Certains livres déclenchent des vagues. Non pas pour ce qu’ils proposent, mais pour ce qu’ils révèlent.

Cela fait quelques jours que le monde de l’édition est en branle : les cent ans du tristement célèbre Mein Kampf ont ravivé un débat toujours brûlant. Faut-il tout publier ? Jusqu’où l’édition peut-elle aller au nom de l’Histoire ?

Ce n’est pas l’ouvrage lui-même qui m’intéresse ici, ni son contenu qui n'est plus à commenter. Mais le débat qu’il suscite me semble fondamental — parce qu’il entre en résonance avec une question récurrente dans mon travail :

Faut-il tout dire ? Faut-il tout écrire ?


Une question qui revient toujours

Mes clients me posent très souvent cette question. Par pudeur, par loyauté, par peur du conflit ou du jugement. Ils écrivent pour transmettre, mais aussi pour apaiser, éclairer, parfois réparer.


Et la question finit toujours par surgir : Est-ce que j’ai le droit de dire ça ?

Ou au contraire : Suis-je obligé de parler de ça ?

Ma réponse est toujours la même : Dans un premier temps, ne vous censurez pas ! Posez tout ce qui vous vient, et nous trierons plus tard.

> _Données fournies_:
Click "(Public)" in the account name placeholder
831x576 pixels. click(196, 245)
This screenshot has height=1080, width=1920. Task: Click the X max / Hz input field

> _Consigne_:
Recopiez mot pour mot le passage du texte fourni qui débute aux mots « Cela fait quelques » et s'arrête après « de l’Histoire ? ».

> _Résultat_:
Cela fait quelques jours que le monde de l’édition est en branle : les cent ans du tristement célèbre Mein Kampf ont ravivé un débat toujours brûlant. Faut-il tout publier ? Jusqu’où l’édition peut-elle aller au nom de l’Histoire ?